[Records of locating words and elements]
★ ★ ★ ★ ★ ★ ★
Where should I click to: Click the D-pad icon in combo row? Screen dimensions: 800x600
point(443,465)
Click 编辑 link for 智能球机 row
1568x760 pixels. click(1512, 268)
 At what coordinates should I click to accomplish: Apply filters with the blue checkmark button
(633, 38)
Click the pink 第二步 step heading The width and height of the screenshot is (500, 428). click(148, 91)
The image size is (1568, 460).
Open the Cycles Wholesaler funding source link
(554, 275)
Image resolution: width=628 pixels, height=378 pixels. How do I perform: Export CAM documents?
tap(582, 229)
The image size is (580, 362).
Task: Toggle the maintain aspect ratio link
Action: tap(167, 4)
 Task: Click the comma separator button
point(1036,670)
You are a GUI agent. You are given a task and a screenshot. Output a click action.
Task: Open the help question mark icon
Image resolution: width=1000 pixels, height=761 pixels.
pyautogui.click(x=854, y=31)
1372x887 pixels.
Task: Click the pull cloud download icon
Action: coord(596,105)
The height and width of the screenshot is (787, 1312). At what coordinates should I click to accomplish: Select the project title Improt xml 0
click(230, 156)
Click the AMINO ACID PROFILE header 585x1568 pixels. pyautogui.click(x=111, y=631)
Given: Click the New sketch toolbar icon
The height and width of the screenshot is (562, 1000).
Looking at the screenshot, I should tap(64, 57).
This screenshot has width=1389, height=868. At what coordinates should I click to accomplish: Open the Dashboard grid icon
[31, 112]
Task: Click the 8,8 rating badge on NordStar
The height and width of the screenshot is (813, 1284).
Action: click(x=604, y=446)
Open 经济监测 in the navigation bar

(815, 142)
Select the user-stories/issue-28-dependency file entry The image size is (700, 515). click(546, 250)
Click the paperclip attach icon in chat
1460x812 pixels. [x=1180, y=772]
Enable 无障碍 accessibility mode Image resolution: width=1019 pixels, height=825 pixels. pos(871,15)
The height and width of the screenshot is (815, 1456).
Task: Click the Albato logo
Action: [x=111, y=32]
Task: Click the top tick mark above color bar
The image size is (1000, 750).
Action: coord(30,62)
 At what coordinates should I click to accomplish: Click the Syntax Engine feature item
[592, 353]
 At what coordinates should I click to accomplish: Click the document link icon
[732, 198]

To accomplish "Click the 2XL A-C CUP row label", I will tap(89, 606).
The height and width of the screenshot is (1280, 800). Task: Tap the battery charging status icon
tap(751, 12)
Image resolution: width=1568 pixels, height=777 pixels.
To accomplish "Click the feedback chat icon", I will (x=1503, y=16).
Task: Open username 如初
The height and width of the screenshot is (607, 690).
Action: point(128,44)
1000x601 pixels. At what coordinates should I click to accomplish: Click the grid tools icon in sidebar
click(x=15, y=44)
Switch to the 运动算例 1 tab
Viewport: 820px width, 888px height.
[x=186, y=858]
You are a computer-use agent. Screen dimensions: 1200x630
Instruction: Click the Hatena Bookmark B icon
★ ★ ★ ★ ★ ★ ★
● **What the task asks**:
Present the lines as a numbered list, starting with the line that contains "Task: Open username 如初" and going on through the line that contains "[x=186, y=858]". Leave out any blank lines.

● **Answer below**:
1. Task: Open username 如初
2. The height and width of the screenshot is (607, 690).
3. Action: point(128,44)
4. 1000x601 pixels. At what coordinates should I click to accomplish: Click the grid tools icon in sidebar
5. click(x=15, y=44)
6. Switch to the 运动算例 1 tab
7. Viewport: 820px width, 888px height.
8. [x=186, y=858]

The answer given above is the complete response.